§ **GIVEN DATA**
────────────────────────────────────────

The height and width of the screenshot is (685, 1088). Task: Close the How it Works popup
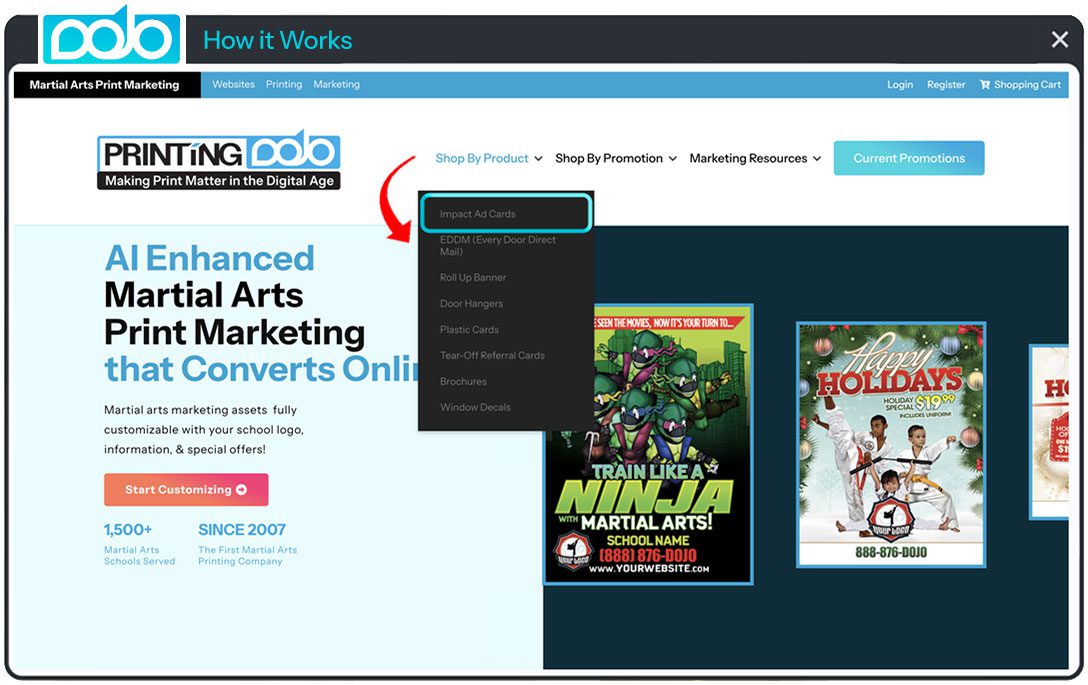(x=1059, y=40)
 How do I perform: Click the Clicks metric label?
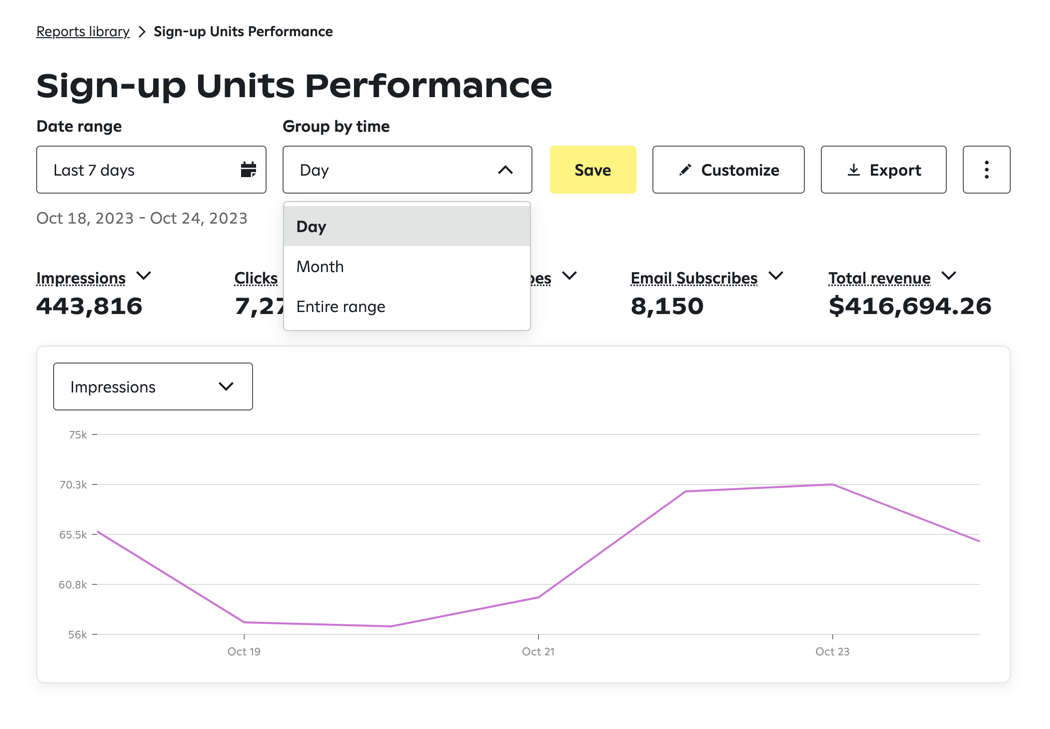point(256,278)
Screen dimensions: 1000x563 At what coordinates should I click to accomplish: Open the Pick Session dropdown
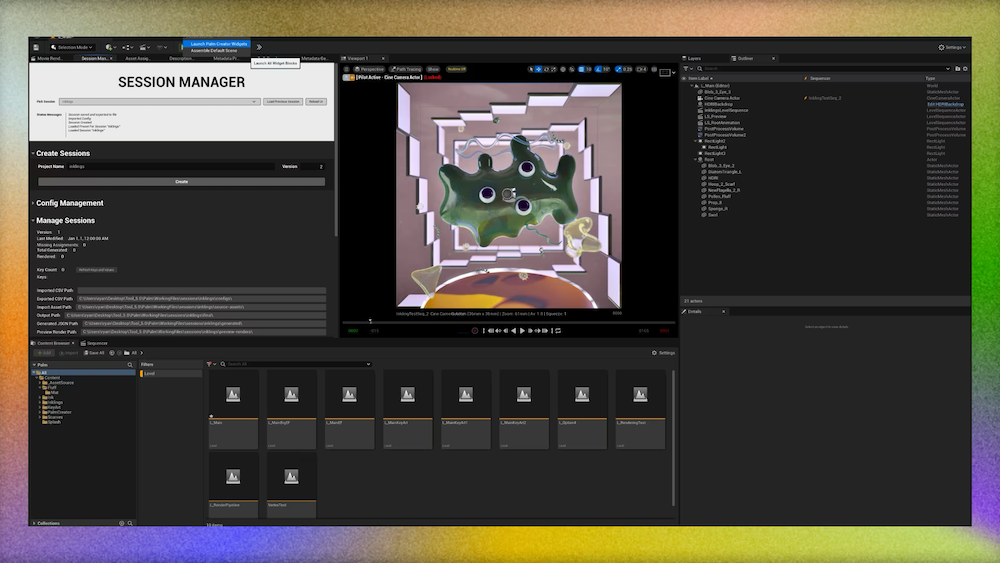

────────────────────────────────────────

§ **WORK ORDER**
Write out the whole listing above exactly; do not include the pictures.

§ **EXERCISE OUTPUT**
The height and width of the screenshot is (685, 1088). Task: Close the How it Works popup
(x=1059, y=40)
 How do I perform: Click the Clicks metric label?
point(256,278)
Screen dimensions: 1000x563 At what coordinates should I click to accomplish: Open the Pick Session dropdown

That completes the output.